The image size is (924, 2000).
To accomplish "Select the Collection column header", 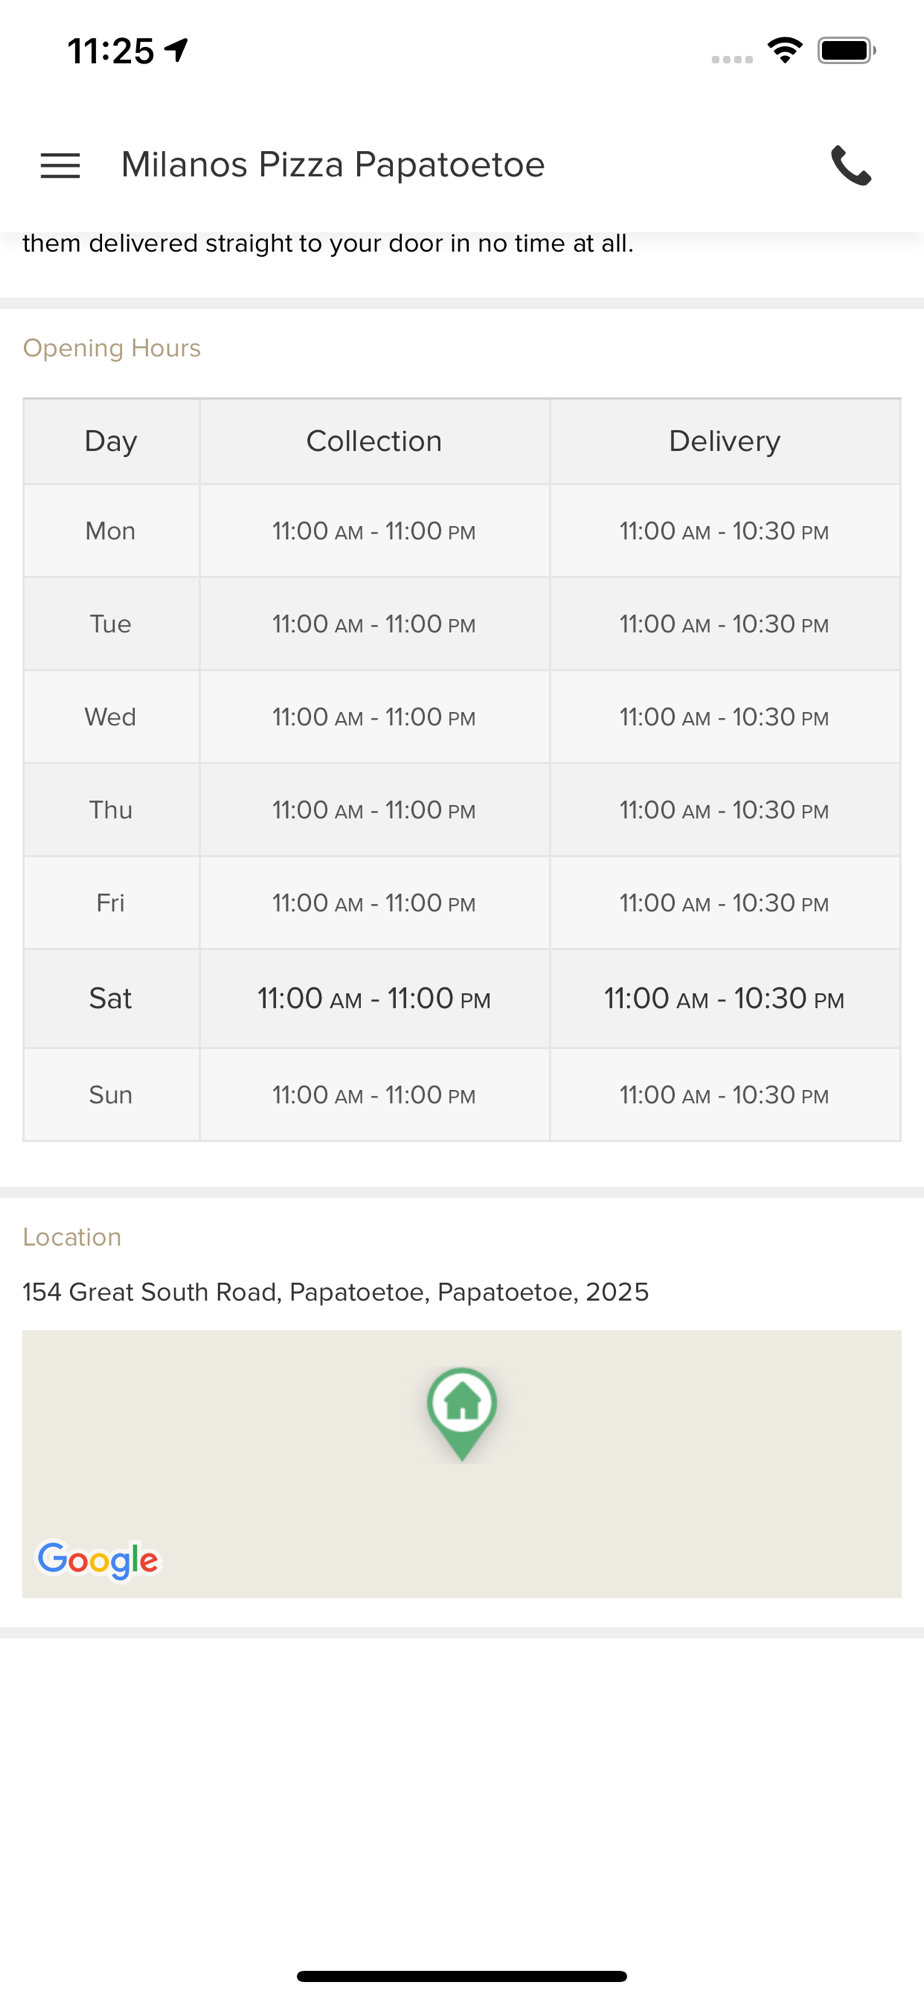I will [x=374, y=441].
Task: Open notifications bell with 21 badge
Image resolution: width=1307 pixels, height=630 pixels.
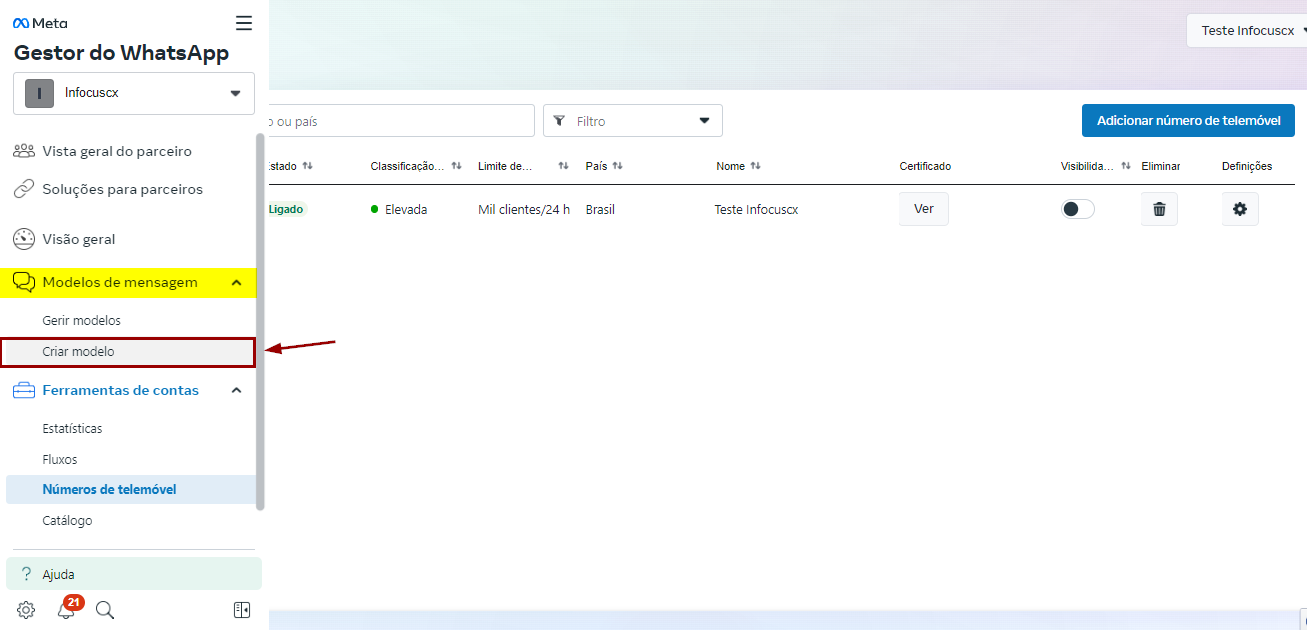Action: (x=66, y=610)
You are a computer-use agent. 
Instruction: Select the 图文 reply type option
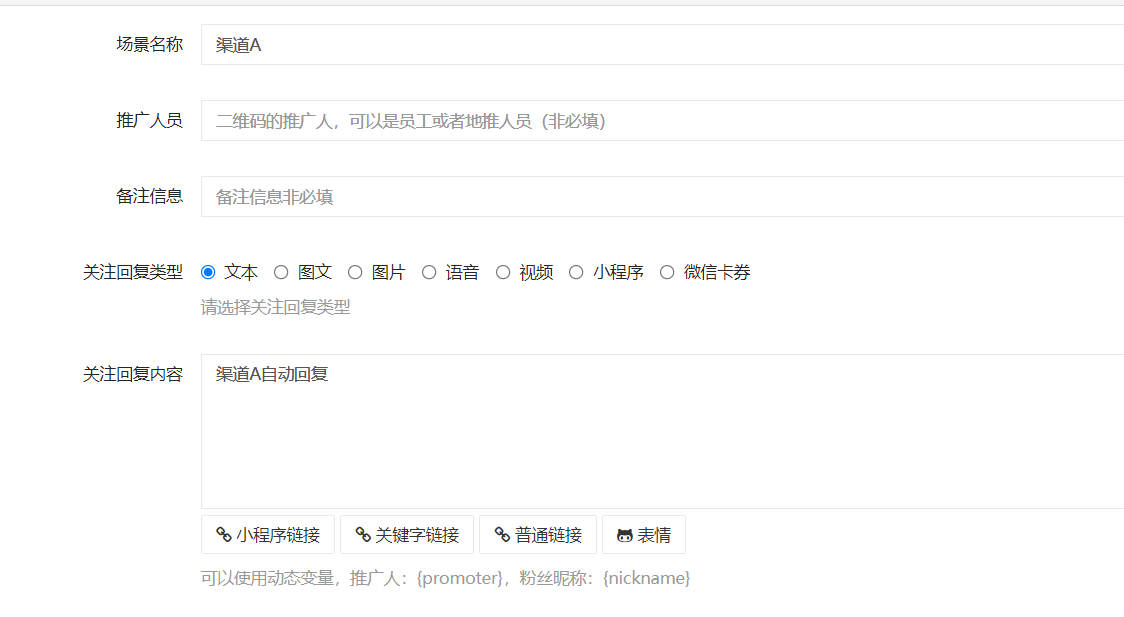[282, 271]
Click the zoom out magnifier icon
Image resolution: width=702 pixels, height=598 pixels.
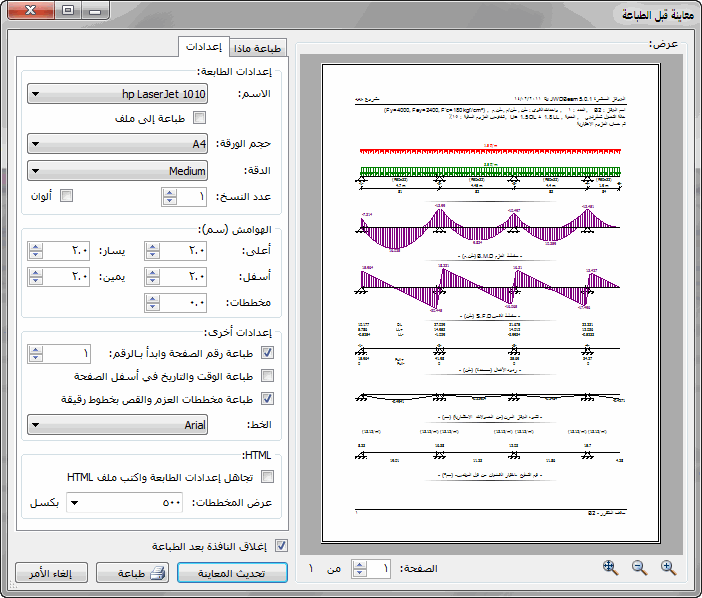coord(639,567)
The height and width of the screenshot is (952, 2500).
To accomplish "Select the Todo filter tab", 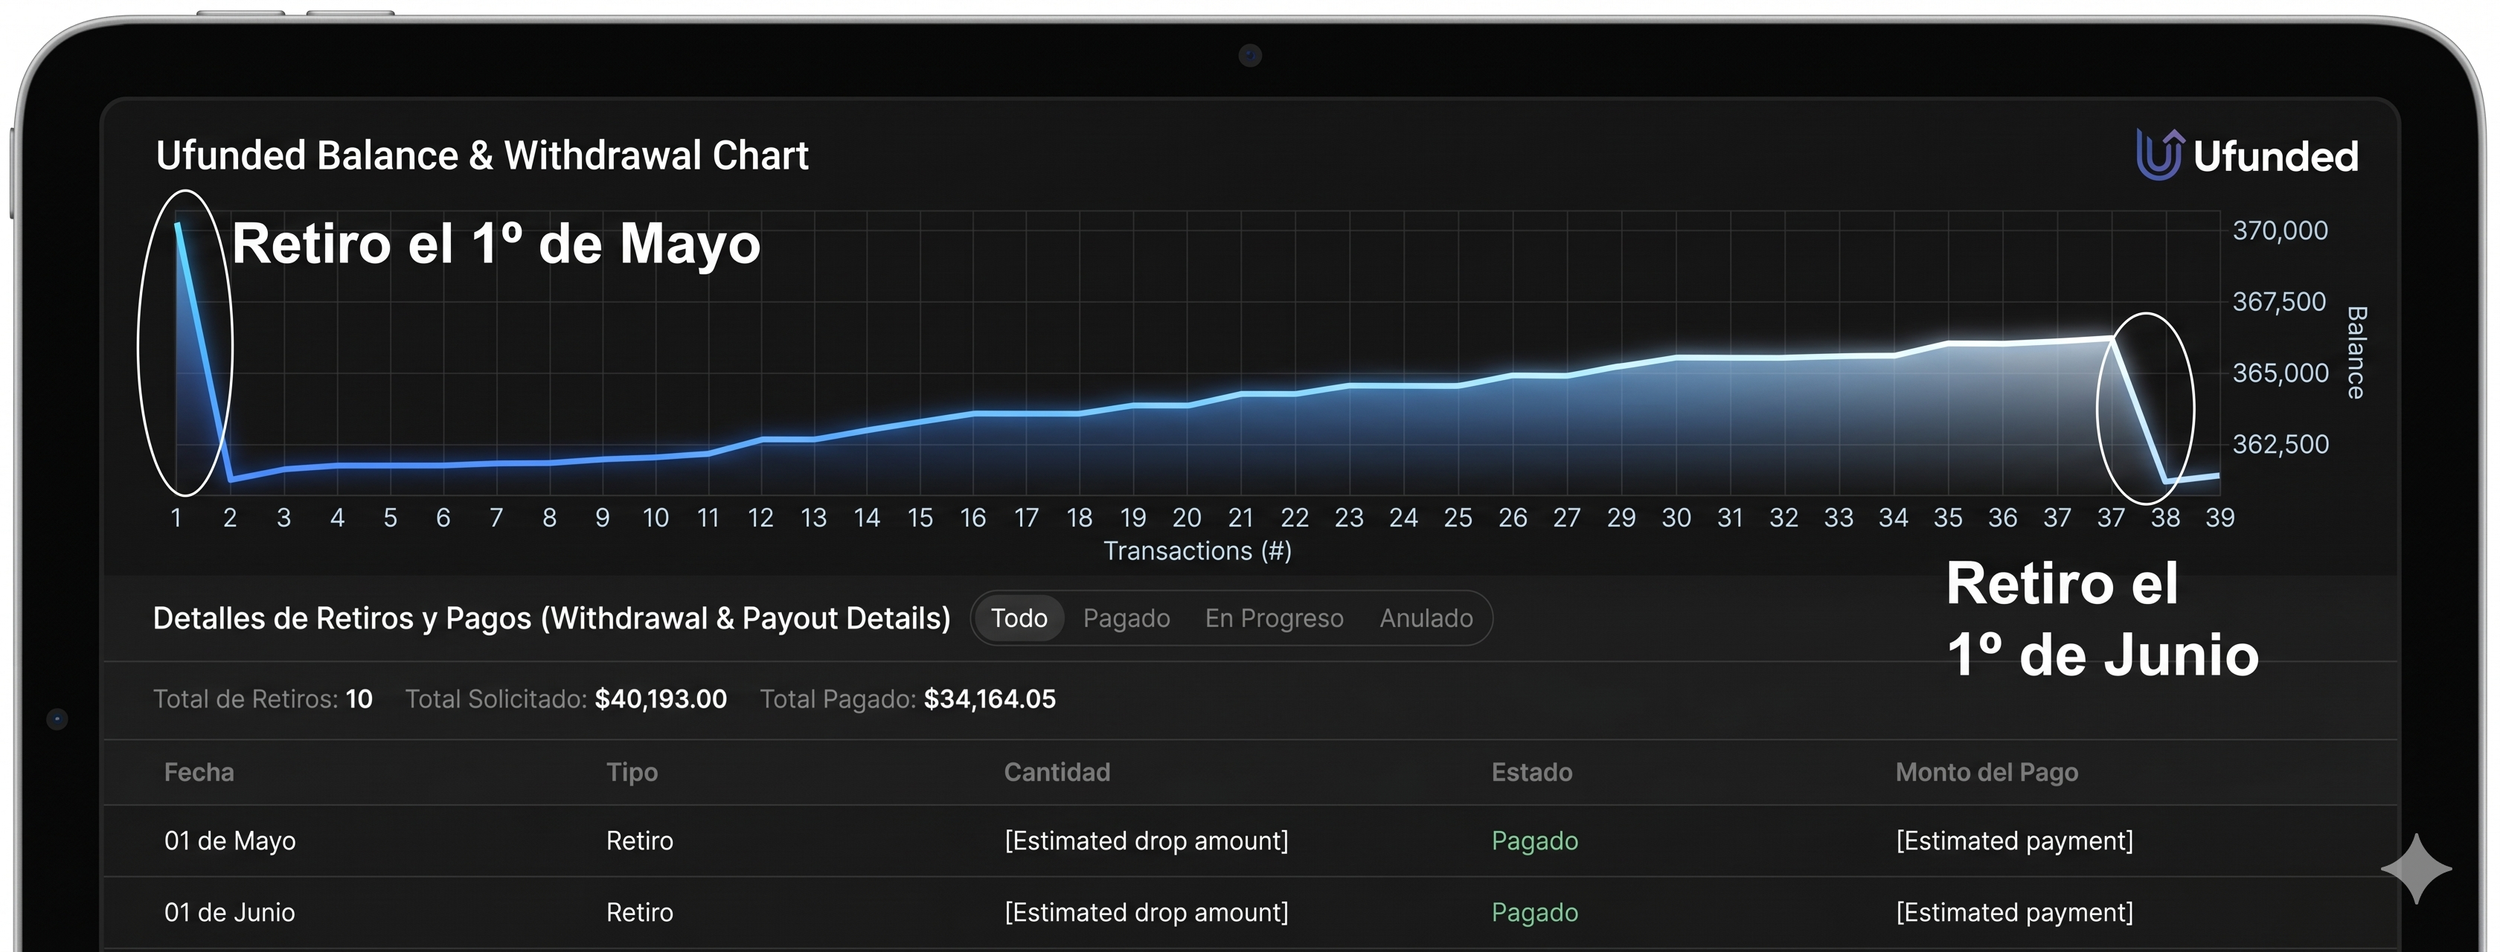I will pyautogui.click(x=1019, y=618).
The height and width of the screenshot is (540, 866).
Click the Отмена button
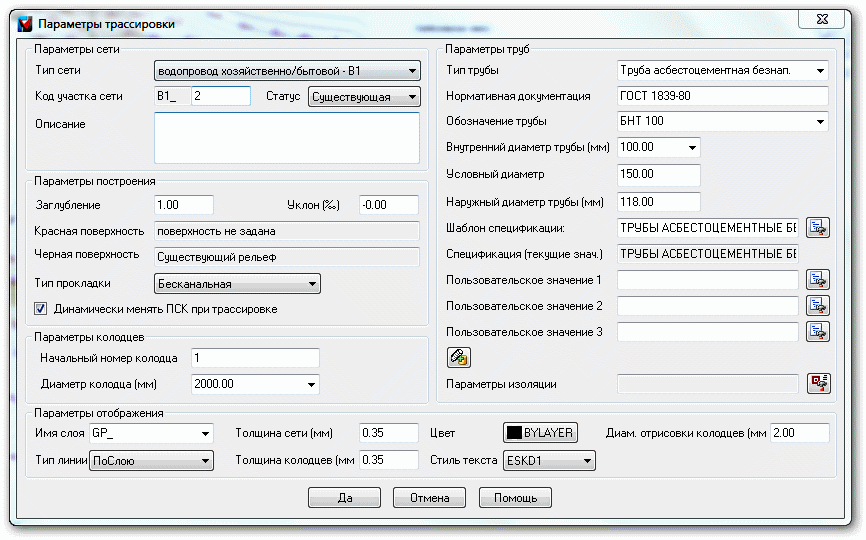click(430, 497)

- - - - - - -

● WHAT IS BEING ASKED: Gather every line of the records above that contains the word "pixels".

● ANSWER FOR THE TASK:
Image resolution: width=1307 pixels, height=630 pixels.
Image resolution: width=702 pixels, height=598 pixels.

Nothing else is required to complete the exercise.